## [Word and element location data]

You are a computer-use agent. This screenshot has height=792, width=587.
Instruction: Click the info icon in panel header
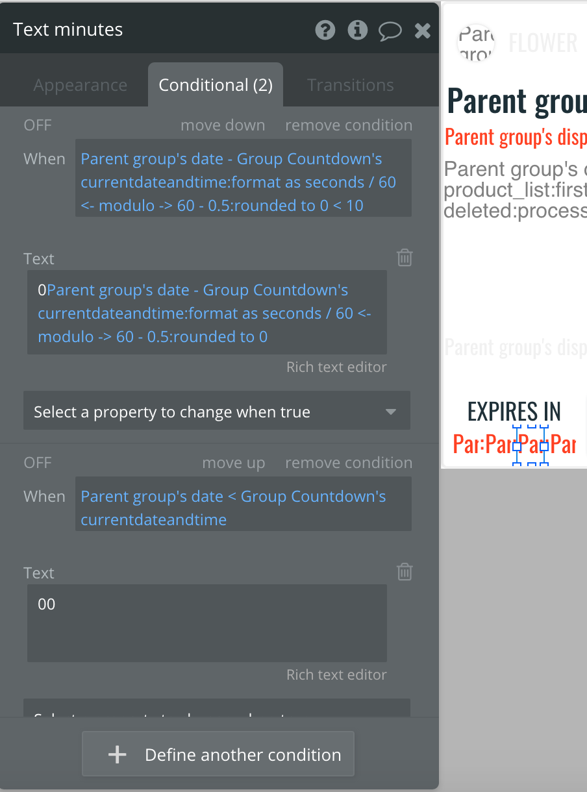pyautogui.click(x=358, y=30)
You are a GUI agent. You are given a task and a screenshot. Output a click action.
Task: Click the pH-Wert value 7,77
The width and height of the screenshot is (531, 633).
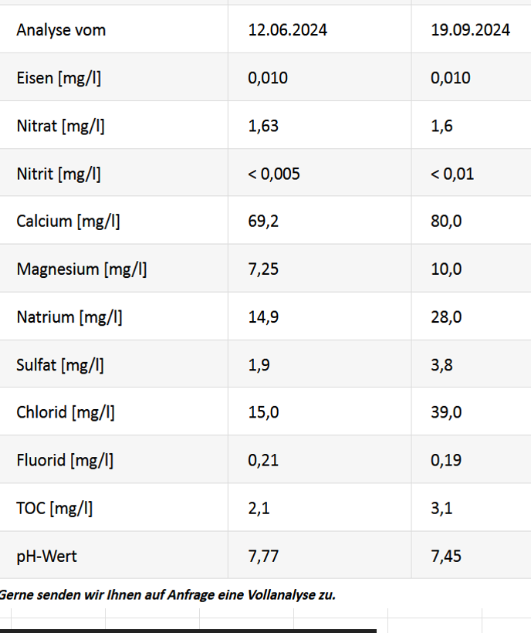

## [Work to complete]
Write out all of the rows again, substituting "image" for every "screenshot" and keeping everything else the same. Do not include the pictures.

## [Output of the exercise]
You are a computer-use agent. This image has height=792, width=587.
Instruction: Click the info icon in panel header
pyautogui.click(x=358, y=30)
You are a GUI agent. You are given a task and a image. Output a click action.
Task: Click the pH-Wert value 7,77
The width and height of the image is (531, 633).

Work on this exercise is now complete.